§ **Task brief**
Set down all of the entries word for word, omitting the images they contain.

Saved data entries

-- Opening Marker --

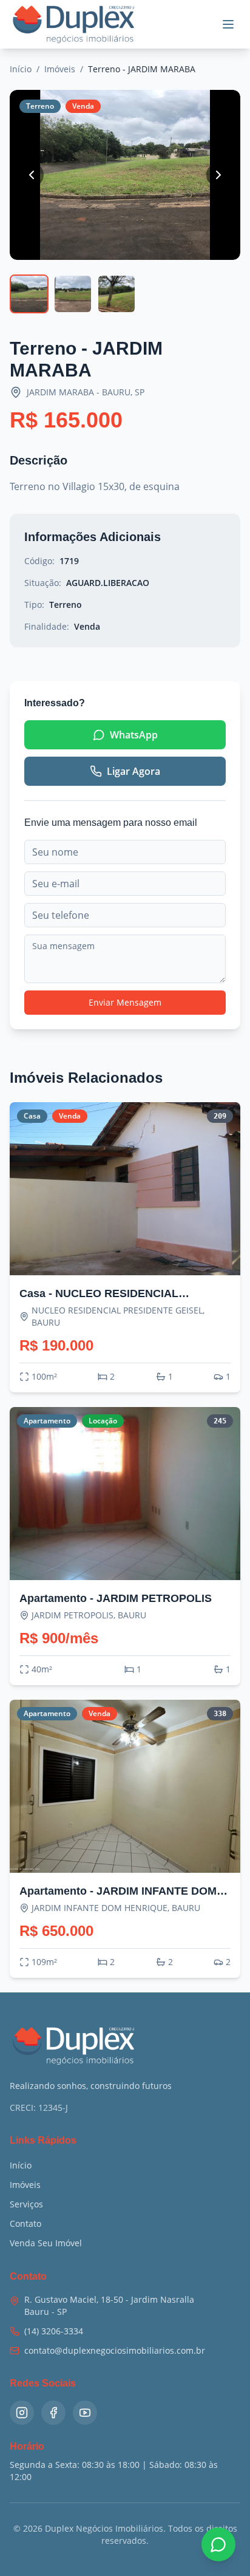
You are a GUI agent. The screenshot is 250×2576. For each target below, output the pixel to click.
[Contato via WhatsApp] (218, 2544)
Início (21, 69)
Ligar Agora (133, 771)
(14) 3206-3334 (53, 2331)
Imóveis (59, 69)
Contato (25, 2223)
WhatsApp (134, 734)
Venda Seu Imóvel (46, 2243)
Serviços (26, 2204)
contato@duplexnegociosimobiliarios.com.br (114, 2350)
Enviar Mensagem (125, 1002)
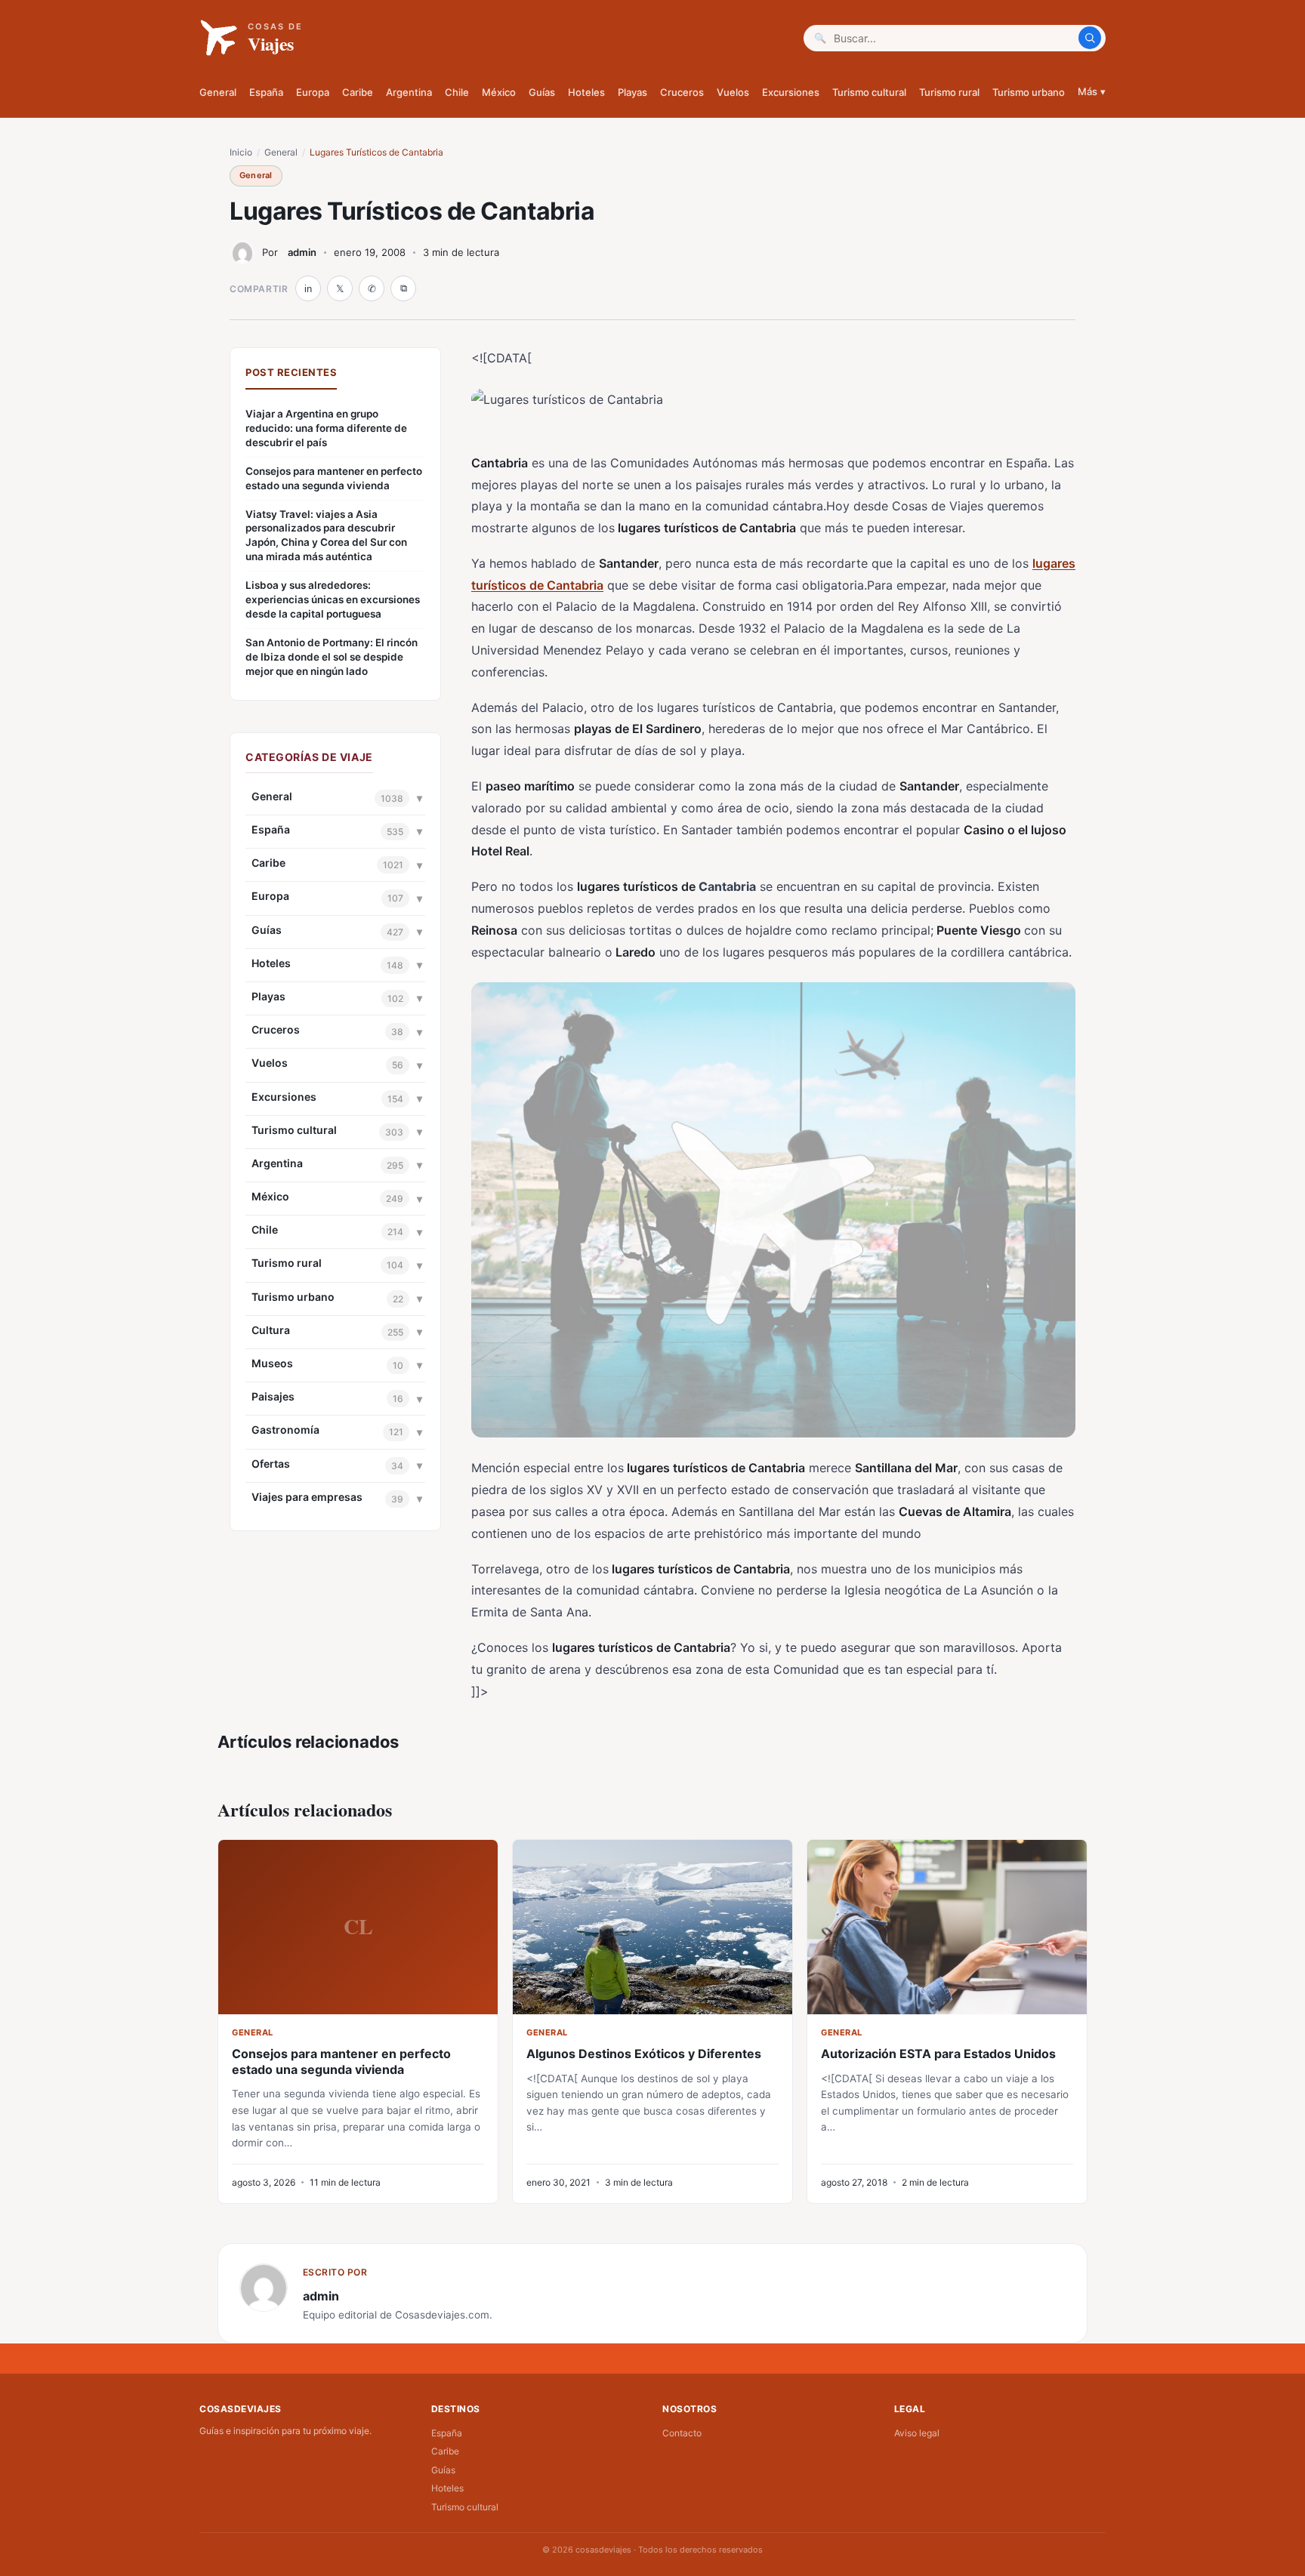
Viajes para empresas (306, 1496)
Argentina (409, 92)
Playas (632, 92)
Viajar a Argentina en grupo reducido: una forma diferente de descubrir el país (326, 428)
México (499, 92)
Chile (457, 92)
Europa (312, 92)
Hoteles (586, 92)
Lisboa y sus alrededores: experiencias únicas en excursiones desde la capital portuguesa (332, 599)
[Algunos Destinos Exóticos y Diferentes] (652, 1927)
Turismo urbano (1028, 92)
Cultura (270, 1329)
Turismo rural (949, 92)
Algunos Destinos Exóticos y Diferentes (643, 2053)
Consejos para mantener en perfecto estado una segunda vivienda (333, 478)
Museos (272, 1363)
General (217, 92)
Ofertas (270, 1463)
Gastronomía (285, 1429)
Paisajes (273, 1396)
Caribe (357, 92)
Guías (542, 92)
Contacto (682, 2433)
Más (1092, 91)
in (308, 288)
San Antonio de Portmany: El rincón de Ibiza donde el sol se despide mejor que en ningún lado (331, 656)
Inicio (241, 152)
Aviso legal (916, 2433)
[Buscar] (1089, 37)
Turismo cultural (869, 92)
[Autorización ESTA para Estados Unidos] (947, 1927)
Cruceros (682, 92)
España (266, 92)
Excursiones (790, 92)
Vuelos (733, 92)
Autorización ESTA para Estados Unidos (938, 2053)
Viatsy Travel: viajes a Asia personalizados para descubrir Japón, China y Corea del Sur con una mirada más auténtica (326, 535)
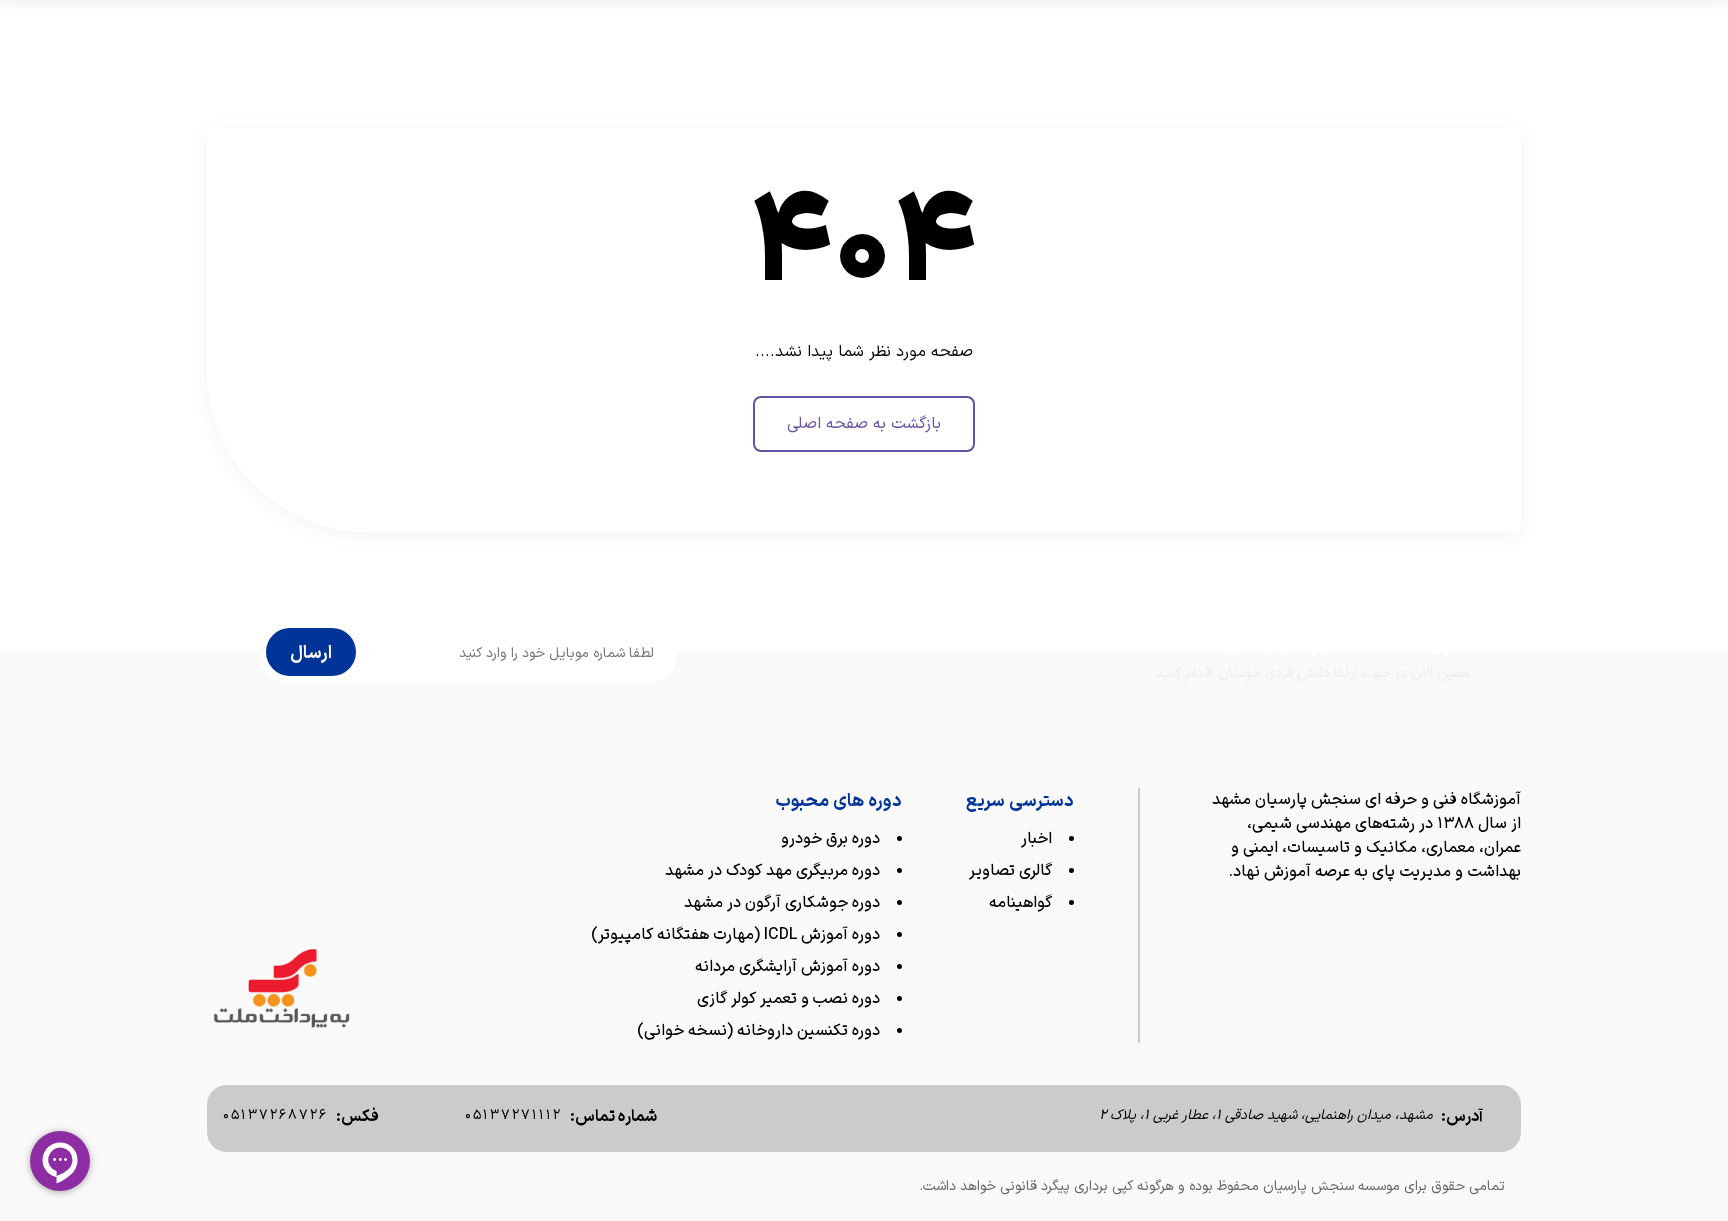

-- Closing Marker --

§ **Problem solution**
You are a GUI agent. The screenshot is 250×2576. For each target below, output the pixel to click.
[Contato via WhatsApp] (218, 2544)
Início (21, 69)
Ligar Agora (133, 771)
(14) 3206-3334 (53, 2331)
Imóveis (59, 69)
Contato (25, 2223)
WhatsApp (134, 734)
Venda Seu Imóvel (46, 2243)
Serviços (26, 2204)
contato@duplexnegociosimobiliarios.com.br (114, 2350)
Enviar Mensagem (125, 1002)
Viajes para empresas (306, 1496)
Argentina (409, 92)
Playas (632, 92)
Viajar a Argentina en grupo reducido: una forma diferente de descubrir el país (326, 428)
México (499, 92)
Chile (457, 92)
Europa (312, 92)
Hoteles (586, 92)
Lisboa y sus alrededores: experiencias únicas en excursiones desde la capital portuguesa (332, 599)
[Algunos Destinos Exóticos y Diferentes] (652, 1927)
Turismo urbano (1028, 92)
Cultura (270, 1329)
Turismo rural (949, 92)
Algunos Destinos Exóticos y Diferentes (643, 2053)
Consejos para mantener en perfecto estado una segunda vivienda (333, 478)
Museos (272, 1363)
General (217, 92)
Ofertas (270, 1463)
Gastronomía (285, 1429)
Paisajes (273, 1396)
Caribe (357, 92)
Guías (542, 92)
Contacto (682, 2433)
Más (1092, 91)
in (308, 288)
San Antonio de Portmany: El rincón de Ibiza donde el sol se despide mejor que en ningún lado (331, 656)
Inicio (241, 152)
Aviso legal (916, 2433)
[Buscar] (1089, 37)
Turismo cultural (869, 92)
[Autorización ESTA para Estados Unidos] (947, 1927)
Cruceros (682, 92)
España (266, 92)
Excursiones (790, 92)
Vuelos (733, 92)
Autorización ESTA para Estados Unidos (938, 2053)
Viatsy Travel: viajes a Asia personalizados para descubrir Japón, China y Corea del Sur con una mirada más auténtica (326, 535)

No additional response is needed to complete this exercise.